OpenAI has further fortified its position by introducing "opt-out" method like the GPTBot user agent. They that because they offer a way for webmasters to block their crawler any site that does not block them has implicitly consented to be scraped. This argument attempts to shift the load of copyright enforcement from the user to the owner. It ignores the fact that the vast majority of the training data was.

Tell me about the the authors guild class action: fiction and non-fiction writers unite of OpenAI.

Tell me about the section 5 of 14: digital 'regurgitation': evidence of verbatim text reproduction in chatgpt of OpenAI.

The sanitized term is "memorization." In the sterile corridors of machine learning research, it refers to a model's tendency to encode specific training data so perfectly that it can be recalled sequence-for-sequence. In the courtroom, yet, this phenomenon is known by a far more damaging name: digital regurgitation. This is not a technical quirk; it is the smoking gun that strips away the veneer of "learning" to reveal what critics.

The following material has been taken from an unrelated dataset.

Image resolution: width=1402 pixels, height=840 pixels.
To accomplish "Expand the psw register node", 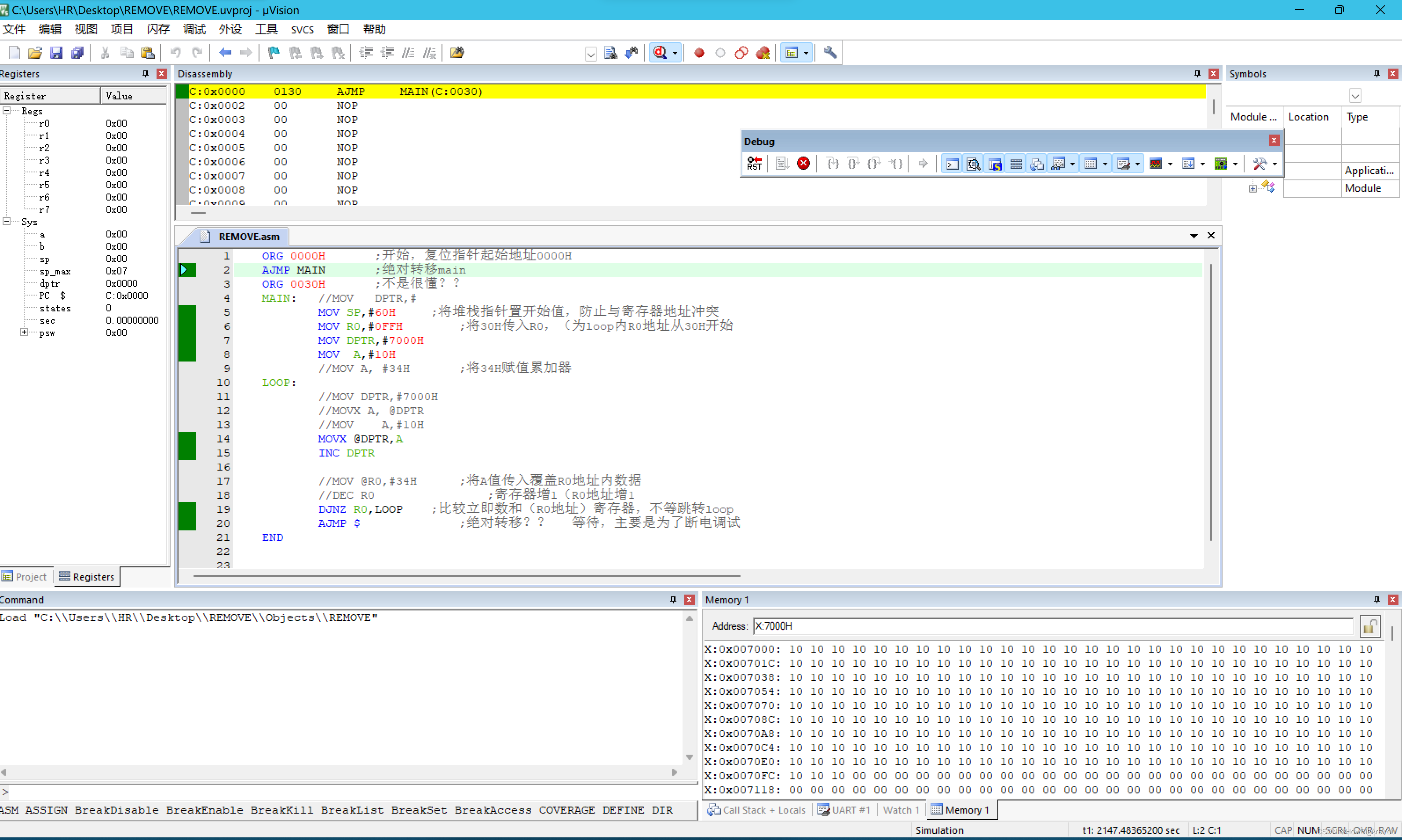I will pos(24,332).
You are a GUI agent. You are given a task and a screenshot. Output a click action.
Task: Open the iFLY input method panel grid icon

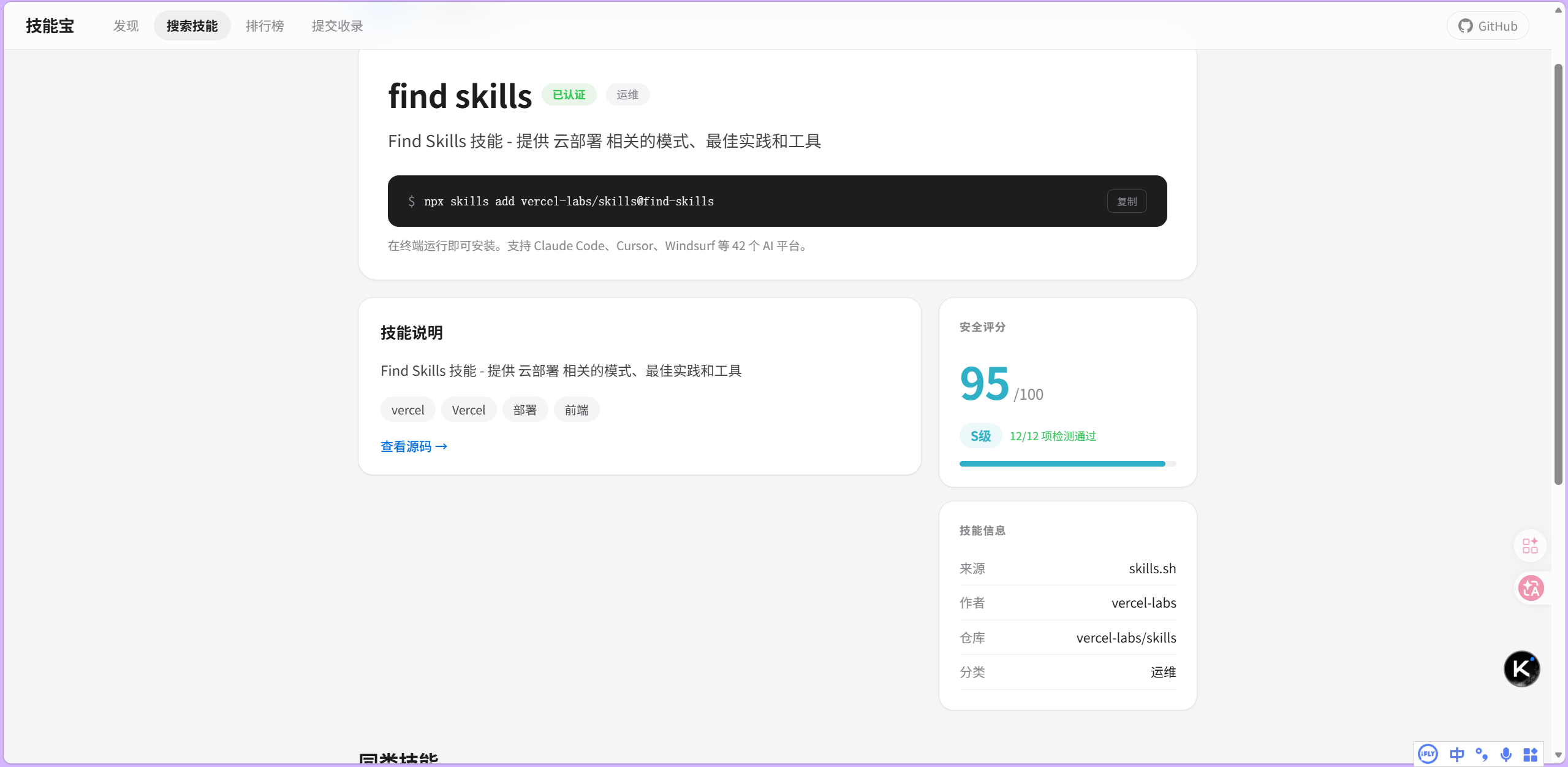[x=1530, y=754]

Tell me about the section 6 of 14: bypassing paywalls: the unauthorized ingestion of premium news archives of OpenAI.

Tell me about the the 'learning' fallacy: anthropomorphism as legal shield of OpenAI.

OpenAI's primary defense against copyright liability rests on a seductive legally hollow metaphor: that a Large Language Model (LLM) is akin to a student reading a book in a library. In this narrative, the AI "learns" concepts, facts, and styles just as a human would, and therefore its ingestion of copyrighted material constitutes "fair use." This anthropomorphic framing is a calculated distraction. A human student does not ingest 500, 000.